Task inputs START
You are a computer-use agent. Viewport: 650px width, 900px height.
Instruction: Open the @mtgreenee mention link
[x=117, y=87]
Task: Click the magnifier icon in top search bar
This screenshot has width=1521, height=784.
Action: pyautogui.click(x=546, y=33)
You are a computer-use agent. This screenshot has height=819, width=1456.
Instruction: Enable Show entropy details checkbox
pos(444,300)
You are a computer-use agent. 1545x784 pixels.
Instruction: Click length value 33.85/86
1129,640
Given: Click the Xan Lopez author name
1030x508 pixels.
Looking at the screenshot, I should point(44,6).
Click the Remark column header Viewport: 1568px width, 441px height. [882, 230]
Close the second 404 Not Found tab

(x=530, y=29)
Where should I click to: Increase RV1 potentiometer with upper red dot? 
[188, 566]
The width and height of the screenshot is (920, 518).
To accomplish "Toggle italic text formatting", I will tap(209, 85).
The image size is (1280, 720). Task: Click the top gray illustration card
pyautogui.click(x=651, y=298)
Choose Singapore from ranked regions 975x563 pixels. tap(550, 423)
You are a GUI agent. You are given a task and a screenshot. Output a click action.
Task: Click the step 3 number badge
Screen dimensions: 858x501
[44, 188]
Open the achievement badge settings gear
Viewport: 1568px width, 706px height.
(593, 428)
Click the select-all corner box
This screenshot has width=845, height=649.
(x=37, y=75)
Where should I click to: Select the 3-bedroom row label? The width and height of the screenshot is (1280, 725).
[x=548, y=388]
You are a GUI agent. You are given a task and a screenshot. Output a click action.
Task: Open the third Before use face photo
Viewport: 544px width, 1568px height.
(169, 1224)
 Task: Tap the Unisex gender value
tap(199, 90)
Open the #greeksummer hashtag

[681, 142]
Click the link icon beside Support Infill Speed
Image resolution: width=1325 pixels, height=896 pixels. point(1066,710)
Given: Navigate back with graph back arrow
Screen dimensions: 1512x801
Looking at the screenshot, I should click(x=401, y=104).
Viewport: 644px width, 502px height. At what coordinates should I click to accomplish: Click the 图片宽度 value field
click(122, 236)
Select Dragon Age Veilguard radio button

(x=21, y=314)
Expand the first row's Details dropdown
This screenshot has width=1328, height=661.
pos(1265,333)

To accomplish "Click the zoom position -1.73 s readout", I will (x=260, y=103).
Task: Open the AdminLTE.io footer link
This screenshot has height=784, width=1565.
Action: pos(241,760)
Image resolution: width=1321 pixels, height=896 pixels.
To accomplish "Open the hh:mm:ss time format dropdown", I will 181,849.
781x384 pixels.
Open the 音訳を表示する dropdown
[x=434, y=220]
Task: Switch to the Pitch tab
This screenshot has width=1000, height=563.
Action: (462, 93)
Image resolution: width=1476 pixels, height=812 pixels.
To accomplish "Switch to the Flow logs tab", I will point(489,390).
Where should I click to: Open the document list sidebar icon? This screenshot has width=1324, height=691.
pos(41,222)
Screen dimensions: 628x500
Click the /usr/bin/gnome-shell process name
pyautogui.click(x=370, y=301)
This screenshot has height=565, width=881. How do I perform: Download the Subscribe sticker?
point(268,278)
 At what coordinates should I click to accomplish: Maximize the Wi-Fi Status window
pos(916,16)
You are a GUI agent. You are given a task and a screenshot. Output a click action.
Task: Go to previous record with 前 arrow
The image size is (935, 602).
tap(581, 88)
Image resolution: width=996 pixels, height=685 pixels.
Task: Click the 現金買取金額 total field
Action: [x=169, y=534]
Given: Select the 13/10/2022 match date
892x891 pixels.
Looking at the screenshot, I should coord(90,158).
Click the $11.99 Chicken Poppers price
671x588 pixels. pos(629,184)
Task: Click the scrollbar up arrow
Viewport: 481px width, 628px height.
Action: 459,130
Task inputs END
Check all the records above and select each line where the string "arrow" is found.

== Exercise solution ==
Given: Navigate back with graph back arrow
Task: Go to previous record with 前 arrow
Task: Click the scrollbar up arrow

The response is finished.